Hacker News new | ask | show | jobs
by ktpsns 3048 days ago
I make the claim that you can go very far in the SciPy ecosystem without ever touching R.

It is worth understanding the concepts of numpy and pandas. Furthermore, try out IPython/Jupyter, especially for rapid publishing (people run their blogs on jupyter notebooks).

I think certain libraries depend very much on where you focus. Machine learning? Native language processing? Visualization? Something in economics? Fundamental sciences? For instance, I never need NLTK in theoretical astrophysics ;-) Instead, I need powerful GPU based visualization, which is however very old school with VTK and Visit/Amira/Paraview (also very much pythonic).

3 comments

I disagree, even though python is the language I do most of my development in. But it probably depends on the problems we're thinking of a data scientist solving.

If you're doing a lot of work with matrices, model fitting in production, then python seems fine. However, a lot of data scientists I see are more like scrappy data analysis / visualization types, who are churning out small dashboards. In that case R's tidy verse and shiny are just incredibly fast to develop with.

I second that R is nice to have, but not needed. I’ve been doing science in Python for a decade without ever needing R.

For powerful GPU viz, have you considered vispy? Four authors of four independent Python science visualization libs got together to build it.

Agree, I would drop R, Python has you mostly covered now. Julia is also worth learning.
I wouldn't be recommending to drop R at all.

Very few enterprise data science teams are 100% Python (in fact none I've heard of). R is still very heavily used (and in fact all data science teams I've worked in it has been the dominant technology).

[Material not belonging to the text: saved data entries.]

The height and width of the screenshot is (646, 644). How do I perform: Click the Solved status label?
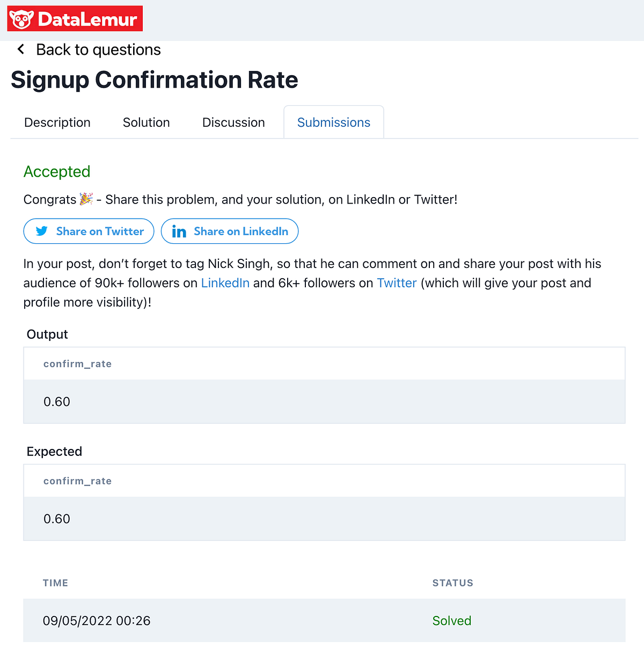click(452, 620)
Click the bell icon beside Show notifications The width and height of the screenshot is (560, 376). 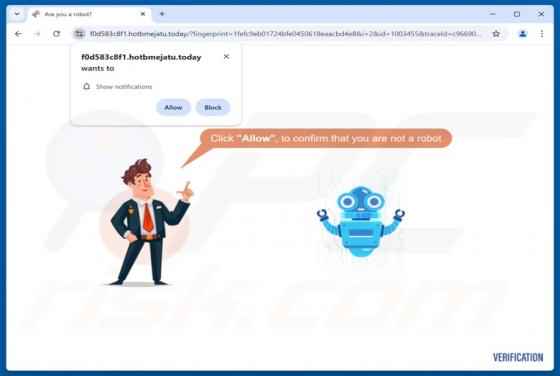pyautogui.click(x=86, y=86)
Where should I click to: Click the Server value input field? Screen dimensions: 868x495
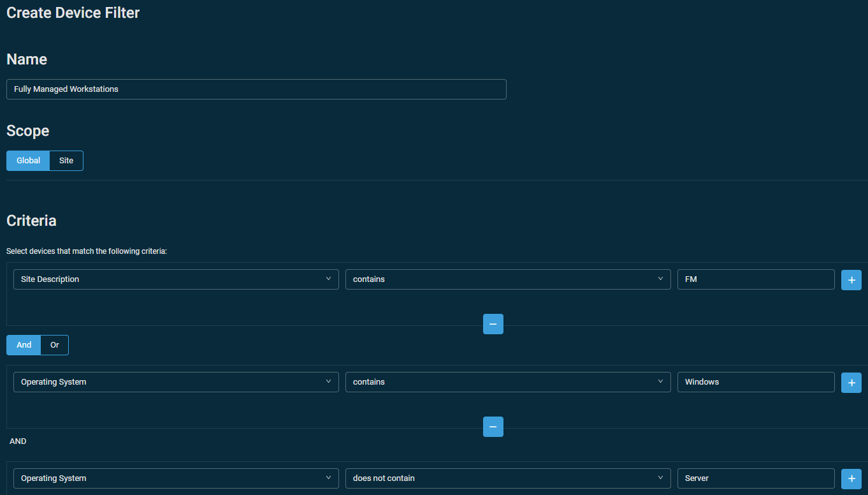click(x=756, y=478)
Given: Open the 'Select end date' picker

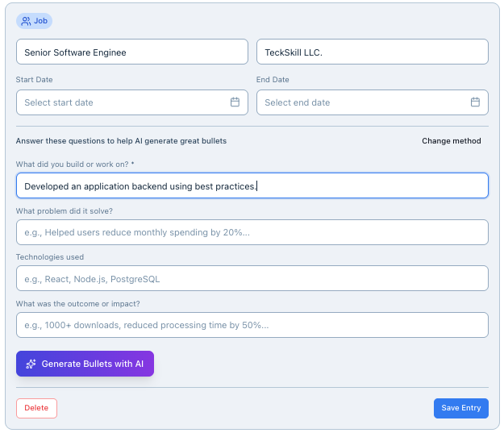Looking at the screenshot, I should pyautogui.click(x=363, y=102).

There is a reason Microsoft purchased Revolution.

R, python and Julia are all Turing-complete languages, so of course you can drop any two and get by with just the third.

The real selection happens when you consider what's available in opensource world. What code you don't have to write? What high-quality libraries are available vs which ones you will have to write yourself?

On this topic, R has vast advantage over python in some domains, such as bioinformatics for example, while python definitely shines when it comes to deep learning (and using for loops).

You can't just claim that one shouldn't look at R because you personally know one language better the other, quite likely because in your domain it's not being used as much.

I do prefer the deep learnin, NLP and production serving story in python, but you will have to pry dplyr+ggplot from my cold dead hands for quick analysis and charting. Not to mention that pandas's API is a clusterfuck compared to R's native data frames.